Entries follow. Set all of them down as they stand.

======== DATA FOR REVIEW

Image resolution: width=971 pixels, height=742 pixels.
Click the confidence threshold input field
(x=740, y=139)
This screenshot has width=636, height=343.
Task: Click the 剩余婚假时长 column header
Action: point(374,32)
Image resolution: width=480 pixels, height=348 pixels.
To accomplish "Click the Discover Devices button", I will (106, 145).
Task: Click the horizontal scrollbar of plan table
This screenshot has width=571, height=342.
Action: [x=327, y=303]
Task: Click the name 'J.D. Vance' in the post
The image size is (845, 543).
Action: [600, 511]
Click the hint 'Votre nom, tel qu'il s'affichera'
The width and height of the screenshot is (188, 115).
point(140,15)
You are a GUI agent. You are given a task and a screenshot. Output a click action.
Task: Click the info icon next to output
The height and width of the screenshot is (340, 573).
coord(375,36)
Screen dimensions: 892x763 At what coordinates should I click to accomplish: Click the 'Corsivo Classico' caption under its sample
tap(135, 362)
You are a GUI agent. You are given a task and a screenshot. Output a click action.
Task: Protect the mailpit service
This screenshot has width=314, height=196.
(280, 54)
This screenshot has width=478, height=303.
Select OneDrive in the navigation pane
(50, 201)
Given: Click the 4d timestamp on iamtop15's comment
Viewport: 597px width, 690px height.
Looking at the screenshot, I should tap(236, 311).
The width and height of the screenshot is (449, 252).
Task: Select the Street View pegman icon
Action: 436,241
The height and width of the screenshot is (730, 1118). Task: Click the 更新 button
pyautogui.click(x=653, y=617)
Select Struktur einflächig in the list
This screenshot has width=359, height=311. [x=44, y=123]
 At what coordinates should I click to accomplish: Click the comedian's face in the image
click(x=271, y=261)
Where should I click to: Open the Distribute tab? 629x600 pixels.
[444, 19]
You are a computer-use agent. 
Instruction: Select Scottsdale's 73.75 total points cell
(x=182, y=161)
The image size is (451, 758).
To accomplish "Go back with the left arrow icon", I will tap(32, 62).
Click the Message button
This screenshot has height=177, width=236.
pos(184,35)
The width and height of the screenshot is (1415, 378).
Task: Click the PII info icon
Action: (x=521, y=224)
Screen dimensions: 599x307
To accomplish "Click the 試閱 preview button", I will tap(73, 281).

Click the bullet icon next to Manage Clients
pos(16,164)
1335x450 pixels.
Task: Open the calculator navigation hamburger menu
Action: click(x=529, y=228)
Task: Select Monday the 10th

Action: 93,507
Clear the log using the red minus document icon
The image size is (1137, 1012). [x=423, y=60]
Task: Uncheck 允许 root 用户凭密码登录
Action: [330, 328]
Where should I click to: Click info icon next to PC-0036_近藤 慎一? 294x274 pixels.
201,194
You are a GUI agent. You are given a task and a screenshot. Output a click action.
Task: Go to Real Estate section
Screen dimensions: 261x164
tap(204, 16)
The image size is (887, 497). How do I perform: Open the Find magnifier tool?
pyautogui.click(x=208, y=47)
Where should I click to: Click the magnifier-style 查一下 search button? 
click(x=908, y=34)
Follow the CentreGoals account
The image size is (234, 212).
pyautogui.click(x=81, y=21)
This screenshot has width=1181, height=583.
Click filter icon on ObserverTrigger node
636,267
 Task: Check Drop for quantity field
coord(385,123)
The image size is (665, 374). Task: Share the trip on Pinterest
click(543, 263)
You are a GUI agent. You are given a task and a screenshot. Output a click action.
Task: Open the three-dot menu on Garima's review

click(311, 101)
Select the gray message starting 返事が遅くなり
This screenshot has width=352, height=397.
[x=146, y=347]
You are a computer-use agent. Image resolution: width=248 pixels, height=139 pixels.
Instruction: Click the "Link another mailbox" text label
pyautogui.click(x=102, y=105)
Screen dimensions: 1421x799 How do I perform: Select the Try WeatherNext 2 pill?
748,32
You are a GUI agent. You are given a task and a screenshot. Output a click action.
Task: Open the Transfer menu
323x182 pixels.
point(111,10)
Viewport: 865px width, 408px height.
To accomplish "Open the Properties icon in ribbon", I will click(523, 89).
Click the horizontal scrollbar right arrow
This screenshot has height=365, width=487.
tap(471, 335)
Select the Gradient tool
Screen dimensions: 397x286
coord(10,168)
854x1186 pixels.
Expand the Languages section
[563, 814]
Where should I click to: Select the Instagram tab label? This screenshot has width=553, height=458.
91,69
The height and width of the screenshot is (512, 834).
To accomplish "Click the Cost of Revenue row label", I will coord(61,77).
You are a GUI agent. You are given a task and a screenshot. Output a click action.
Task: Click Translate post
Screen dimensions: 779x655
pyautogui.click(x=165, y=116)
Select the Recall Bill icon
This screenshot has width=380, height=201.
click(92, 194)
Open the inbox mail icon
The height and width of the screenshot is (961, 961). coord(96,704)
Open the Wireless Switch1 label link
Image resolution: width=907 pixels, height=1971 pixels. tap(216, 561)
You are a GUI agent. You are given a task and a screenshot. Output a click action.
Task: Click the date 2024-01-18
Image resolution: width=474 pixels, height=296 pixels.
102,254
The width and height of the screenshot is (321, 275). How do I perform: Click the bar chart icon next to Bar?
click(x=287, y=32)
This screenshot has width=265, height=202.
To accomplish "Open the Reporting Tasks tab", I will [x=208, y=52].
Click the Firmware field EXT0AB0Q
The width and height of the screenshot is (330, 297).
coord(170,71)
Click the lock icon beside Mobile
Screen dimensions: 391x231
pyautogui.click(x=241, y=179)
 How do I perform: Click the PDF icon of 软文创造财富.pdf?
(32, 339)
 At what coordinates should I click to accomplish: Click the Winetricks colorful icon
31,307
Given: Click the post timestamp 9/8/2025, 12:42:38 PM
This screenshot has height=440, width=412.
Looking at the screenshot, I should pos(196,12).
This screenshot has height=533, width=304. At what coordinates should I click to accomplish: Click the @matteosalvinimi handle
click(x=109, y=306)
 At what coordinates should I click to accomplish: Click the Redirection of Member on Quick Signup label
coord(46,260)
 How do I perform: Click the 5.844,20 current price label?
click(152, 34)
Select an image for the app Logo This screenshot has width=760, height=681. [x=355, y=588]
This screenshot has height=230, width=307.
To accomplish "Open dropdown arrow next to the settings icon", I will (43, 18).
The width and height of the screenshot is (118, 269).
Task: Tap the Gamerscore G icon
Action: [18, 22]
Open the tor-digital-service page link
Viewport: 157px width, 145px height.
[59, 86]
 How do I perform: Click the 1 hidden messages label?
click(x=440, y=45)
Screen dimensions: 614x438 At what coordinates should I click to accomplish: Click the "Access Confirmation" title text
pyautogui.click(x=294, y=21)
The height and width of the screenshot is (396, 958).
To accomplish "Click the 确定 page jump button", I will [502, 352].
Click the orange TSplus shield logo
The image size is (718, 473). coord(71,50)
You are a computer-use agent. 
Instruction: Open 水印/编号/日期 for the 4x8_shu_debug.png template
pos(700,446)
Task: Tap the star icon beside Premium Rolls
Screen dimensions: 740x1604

================

• RESULT OF THIS TASK:
Image resolution: width=971 pixels, height=742 pixels.
Click the confidence threshold input field
(x=740, y=139)
This screenshot has width=636, height=343.
Task: Click the 剩余婚假时长 column header
Action: point(374,32)
Image resolution: width=480 pixels, height=348 pixels.
To accomplish "Click the Discover Devices button", I will (106, 145).
Task: Click the horizontal scrollbar of plan table
This screenshot has width=571, height=342.
Action: [x=327, y=303]
Task: Click the name 'J.D. Vance' in the post
The image size is (845, 543).
Action: [600, 511]
Click the hint 'Votre nom, tel qu'il s'affichera'
The width and height of the screenshot is (188, 115).
point(140,15)
You are a GUI agent. You are given a task and a screenshot. Output a click action.
Task: Click the info icon next to output
The height and width of the screenshot is (340, 573).
coord(375,36)
Screen dimensions: 892x763 At what coordinates should I click to accomplish: Click the 'Corsivo Classico' caption under its sample
tap(135, 362)
You are a GUI agent. You are given a task and a screenshot. Output a click action.
Task: Protect the mailpit service
This screenshot has width=314, height=196.
(280, 54)
This screenshot has width=478, height=303.
Select OneDrive in the navigation pane
(50, 201)
Given: Click the 4d timestamp on iamtop15's comment
Viewport: 597px width, 690px height.
Looking at the screenshot, I should tap(236, 311).
The width and height of the screenshot is (449, 252).
Task: Select the Street View pegman icon
Action: 436,241
The height and width of the screenshot is (730, 1118). Task: Click the 更新 button
pyautogui.click(x=653, y=617)
Select Struktur einflächig in the list
This screenshot has width=359, height=311. [x=44, y=123]
 At what coordinates should I click to accomplish: Click the comedian's face in the image
click(x=271, y=261)
Where should I click to: Open the Distribute tab? 629x600 pixels.
[444, 19]
You are a computer-use agent. 
Instruction: Select Scottsdale's 73.75 total points cell
(x=182, y=161)
The image size is (451, 758).
To accomplish "Go back with the left arrow icon", I will tap(32, 62).
Click the Message button
This screenshot has height=177, width=236.
pos(184,35)
The width and height of the screenshot is (1415, 378).
Task: Click the PII info icon
Action: (x=521, y=224)
Screen dimensions: 599x307
To accomplish "Click the 試閱 preview button", I will tap(73, 281).

Click the bullet icon next to Manage Clients
pos(16,164)
1335x450 pixels.
Task: Open the calculator navigation hamburger menu
Action: click(x=529, y=228)
Task: Select Monday the 10th

Action: 93,507
Clear the log using the red minus document icon
The image size is (1137, 1012). [x=423, y=60]
Task: Uncheck 允许 root 用户凭密码登录
Action: [330, 328]
Where should I click to: Click info icon next to PC-0036_近藤 慎一? 294x274 pixels.
201,194
You are a GUI agent. You are given a task and a screenshot. Output a click action.
Task: Go to Real Estate section
Screen dimensions: 261x164
tap(204, 16)
The image size is (887, 497). How do I perform: Open the Find magnifier tool?
pyautogui.click(x=208, y=47)
Where should I click to: Click the magnifier-style 查一下 search button? 
click(x=908, y=34)
Follow the CentreGoals account
The image size is (234, 212).
pyautogui.click(x=81, y=21)
This screenshot has width=1181, height=583.
Click filter icon on ObserverTrigger node
636,267
 Task: Check Drop for quantity field
coord(385,123)
The image size is (665, 374). Task: Share the trip on Pinterest
click(543, 263)
You are a GUI agent. You are given a task and a screenshot. Output a click action.
Task: Open the three-dot menu on Garima's review

click(311, 101)
Select the gray message starting 返事が遅くなり
This screenshot has width=352, height=397.
[x=146, y=347]
You are a computer-use agent. Image resolution: width=248 pixels, height=139 pixels.
Instruction: Click the "Link another mailbox" text label
pyautogui.click(x=102, y=105)
Screen dimensions: 1421x799 How do I perform: Select the Try WeatherNext 2 pill?
748,32
You are a GUI agent. You are given a task and a screenshot. Output a click action.
Task: Open the Transfer menu
323x182 pixels.
point(111,10)
Viewport: 865px width, 408px height.
To accomplish "Open the Properties icon in ribbon", I will click(523, 89).
Click the horizontal scrollbar right arrow
This screenshot has height=365, width=487.
tap(471, 335)
Select the Gradient tool
Screen dimensions: 397x286
coord(10,168)
854x1186 pixels.
Expand the Languages section
[563, 814]
Where should I click to: Select the Instagram tab label? This screenshot has width=553, height=458.
91,69
The height and width of the screenshot is (512, 834).
To accomplish "Click the Cost of Revenue row label", I will coord(61,77).
You are a GUI agent. You are given a task and a screenshot. Output a click action.
Task: Click Translate post
Screen dimensions: 779x655
pyautogui.click(x=165, y=116)
Select the Recall Bill icon
This screenshot has width=380, height=201.
click(92, 194)
Open the inbox mail icon
The height and width of the screenshot is (961, 961). coord(96,704)
Open the Wireless Switch1 label link
Image resolution: width=907 pixels, height=1971 pixels. tap(216, 561)
You are a GUI agent. You are given a task and a screenshot. Output a click action.
Task: Click the date 2024-01-18
Image resolution: width=474 pixels, height=296 pixels.
102,254
The width and height of the screenshot is (321, 275). How do I perform: Click the bar chart icon next to Bar?
click(x=287, y=32)
This screenshot has width=265, height=202.
To accomplish "Open the Reporting Tasks tab", I will [x=208, y=52].
Click the Firmware field EXT0AB0Q
The width and height of the screenshot is (330, 297).
coord(170,71)
Click the lock icon beside Mobile
Screen dimensions: 391x231
pyautogui.click(x=241, y=179)
 How do I perform: Click the PDF icon of 软文创造财富.pdf?
(32, 339)
 At what coordinates should I click to accomplish: Click the Winetricks colorful icon
31,307
Given: Click the post timestamp 9/8/2025, 12:42:38 PM
This screenshot has height=440, width=412.
Looking at the screenshot, I should pos(196,12).
This screenshot has height=533, width=304. At what coordinates should I click to accomplish: Click the @matteosalvinimi handle
click(x=109, y=306)
 At what coordinates should I click to accomplish: Click the Redirection of Member on Quick Signup label
coord(46,260)
 How do I perform: Click the 5.844,20 current price label?
click(152, 34)
Select an image for the app Logo This screenshot has width=760, height=681. [x=355, y=588]
This screenshot has height=230, width=307.
To accomplish "Open dropdown arrow next to the settings icon", I will (43, 18).
The width and height of the screenshot is (118, 269).
Task: Tap the Gamerscore G icon
Action: [18, 22]
Open the tor-digital-service page link
Viewport: 157px width, 145px height.
[59, 86]
 How do I perform: Click the 1 hidden messages label?
click(x=440, y=45)
Screen dimensions: 614x438 At what coordinates should I click to accomplish: Click the "Access Confirmation" title text
pyautogui.click(x=294, y=21)
The height and width of the screenshot is (396, 958).
To accomplish "Click the 确定 page jump button", I will [502, 352].
Click the orange TSplus shield logo
The image size is (718, 473). coord(71,50)
You are a computer-use agent. 
Instruction: Open 水印/编号/日期 for the 4x8_shu_debug.png template
pos(700,446)
Task: Tap the star icon beside Premium Rolls
Screen dimensions: 740x1604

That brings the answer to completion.